About this task »
All that is wanted is the span of lines from the one with "Viewport: 1008px width, 546px height." to the last line of the data, copied exactly.
Top of Source data
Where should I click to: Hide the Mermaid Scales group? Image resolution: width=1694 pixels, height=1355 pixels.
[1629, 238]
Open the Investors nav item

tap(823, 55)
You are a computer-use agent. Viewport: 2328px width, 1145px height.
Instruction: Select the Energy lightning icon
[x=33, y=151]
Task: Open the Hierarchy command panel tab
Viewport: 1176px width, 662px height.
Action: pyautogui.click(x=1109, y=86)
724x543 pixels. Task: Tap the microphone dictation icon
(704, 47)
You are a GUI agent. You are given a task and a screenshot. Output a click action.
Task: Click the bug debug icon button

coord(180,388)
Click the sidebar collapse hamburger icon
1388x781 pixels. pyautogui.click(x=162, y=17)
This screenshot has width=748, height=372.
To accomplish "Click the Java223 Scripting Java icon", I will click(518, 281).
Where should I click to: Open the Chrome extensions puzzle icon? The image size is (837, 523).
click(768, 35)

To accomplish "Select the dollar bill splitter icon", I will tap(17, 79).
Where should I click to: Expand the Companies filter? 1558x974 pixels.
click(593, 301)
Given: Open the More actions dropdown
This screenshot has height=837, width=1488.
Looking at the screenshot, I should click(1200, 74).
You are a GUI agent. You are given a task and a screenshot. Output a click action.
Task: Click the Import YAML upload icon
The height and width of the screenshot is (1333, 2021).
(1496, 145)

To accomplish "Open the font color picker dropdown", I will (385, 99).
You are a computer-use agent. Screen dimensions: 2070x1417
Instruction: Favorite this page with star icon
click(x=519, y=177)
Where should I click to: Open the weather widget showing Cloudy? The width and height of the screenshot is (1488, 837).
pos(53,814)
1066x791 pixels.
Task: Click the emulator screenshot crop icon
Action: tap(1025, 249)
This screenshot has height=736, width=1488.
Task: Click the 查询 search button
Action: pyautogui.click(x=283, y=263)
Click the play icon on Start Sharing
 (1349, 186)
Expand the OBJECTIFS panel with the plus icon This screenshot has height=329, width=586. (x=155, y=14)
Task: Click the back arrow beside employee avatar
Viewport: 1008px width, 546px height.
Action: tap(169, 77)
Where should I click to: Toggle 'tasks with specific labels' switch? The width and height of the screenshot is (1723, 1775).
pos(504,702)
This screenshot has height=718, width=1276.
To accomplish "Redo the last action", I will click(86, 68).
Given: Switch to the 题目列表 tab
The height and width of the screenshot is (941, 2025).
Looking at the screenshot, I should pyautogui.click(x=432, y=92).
Bottom of Source data
Output below »
Viewport: 1008px width, 546px height.
Action: tap(169, 77)
Where should I click to: Toggle 'tasks with specific labels' switch? The width and height of the screenshot is (1723, 1775).
pos(504,702)
This screenshot has height=718, width=1276.
To accomplish "Redo the last action", I will click(86, 68).
Given: Switch to the 题目列表 tab
The height and width of the screenshot is (941, 2025).
Looking at the screenshot, I should pyautogui.click(x=432, y=92).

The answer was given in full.